- Theatrical release poster
- Directed by: Vincent Selva
- Written by: VTV Ganesh
- Produced by: VTV Ganesh
- Starring: VTV Ganesh Meera Jasmine Santhanam
- Cinematography: R. D. Rajasekhar
- Edited by: Anthony
- Music by: Dharan Guest composer: Silambarasan (1 song)
- Production company: VTV Productions
- Distributed by: Sri Thenandal films Sun Pictures (presenter)
- Release date: 30 January 2014;
- Country: India
- Language: Tamil

= Inga Enna Solluthu =

2014 Indian film by Vincent Selva

Inga Enna Solluthu is a 2014 Indian Tamil-language comedy film directed by Vincent Selva, and produced and written by VTV Ganesh who also plays the lead role, with Meera Jasmine and Santhanam in supporting roles. The film released on 30 January 2014.

==Plot==
Ganesh is a carefree, jobless young man who lives without much responsibility. He spends his time hanging around with his friend Ezhumugam, who constantly teases and comments on his life choices. Ganesh falls in love with a girl and dreams of getting married. However, his biggest problem is that he has no stable job, no direction, and no seriousness about life. Despite this, he somehow manages to convince the girl’s family and gets married. Once married, reality hits hard. Ganesh struggles to take responsibility as a husband. He still behaves immaturely and avoids work. His wife starts getting frustrated with his irresponsible nature. His lack of seriousness creates frequent misunderstandings and conflicts in their relationship.
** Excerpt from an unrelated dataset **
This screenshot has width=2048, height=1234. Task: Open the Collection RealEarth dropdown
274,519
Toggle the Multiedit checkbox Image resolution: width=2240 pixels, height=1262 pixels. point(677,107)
Things start to fall apart when his wife begins to lose trust in him. His inability to provide and behave responsibly causes emotional distance. At this stage, Ganesh realizes that love alone isn’t enough to sustain a marriage — responsibility and maturity are equally important. Ganesh finally decides to change: He tries to become more responsible. He works on fixing his mistakes. He attempts to win back his wife’s trust. Ganesh learns the importance of responsibility in life and marriage. He starts taking life seriously. The relationship improves as he matures.

== Cast ==

- VTV Ganesh as Ganesh
- Meera Jasmine as Rajeshwari
- Santhanam as Ezhumugam (Sai Baba)
- Pandiarajan as Ramalingam
- Swarnamalya as Subha
- Ammu Ramachandran as Ganesh's sister
- Srinath
- Aarthi
- Ujjaini
- Mayilsamy as himself
- K. S. Ravikumar as himself
- Silambarasan as Raghu (Guest appearance)
- Andrea Jeremiah as Raghu's fiancé (Guest appearance)
- Anthony as Anto (Guest appearance)
- Rajeevan as Rajeevan (Guest appearance)

== Production ==
The title of the film is taken from Ganesh's famous line from Vinnaithaandi Varuvaayaa. The film was shot in locations including Goa, Malaysia and Singapore.

== Soundtrack ==

Soundtrack was composed by Dharan Kumar. The audio launch was done in Suryan FM on 5 December 2013.

- "Kuttipayale" – Silambarasan
- "Appatucker" – Psycho Unit
- "Avan Ivan" – Ramya NSK (lyrics by VTV Ganesh)
- "Cute Aana" – Naresh Iyer (lyrics by Lallu)
- "Ennodu" – Naresh Iyer, Ramya NSK (lyrics by VTV Ganesh)
- "Pattampoochi" – VTV Ganesh (lyrics by VTV Ganesh)
- "Shuklambharatam" – Kalyani Menon

== Critical reception ==
Baradwaj Rangan from The Hindu wrote, "the episodes are so dull, the screenplay so crude and disjointed that we feel we've smoked some pot and slipped into a surreal dream". The Times of India gave 1.5 stars out of 5 and wrote, "This is the stuff of V Sekar's films in the 90s and some of those...were reasonably entertaining despite the didactic filmmaking...but, this film doesn't really have a clue on what it wants to be — a full-on drama, an existential comedy, or even a dramedy". The New Indian Express wrote, "The quick change of locations, crisp editing and Simbu's screen presence hold up the film, which, otherwise, would have been a total downer. It was a knot with potential. Selva could have worked out the screenplay in a more interesting manner".

Sify wrote, "there isn't anything interesting in it. Director V Selva fails to make it interesting, characterisation is weak and it drags big time". Rediff gave 1.5 stars out of 5 and called the film "a total waste of time". IANS gave 1 star out of 5 and wrote, "It is not because Ganesh plays the lead that Inga Enna Solludhu is unarguably boring, but because it is a shoddily written story that fails to entertain. It's a film that makes a success story look like a joke on screen". Deccan Herald wrote, "V T V Ganesh turns Inga Enna Solludhu into a putrefied ego trip, soaked in self-pity, thanks to director Vincent Selva pandering Ganesh's whims without much qualms about his own reputation".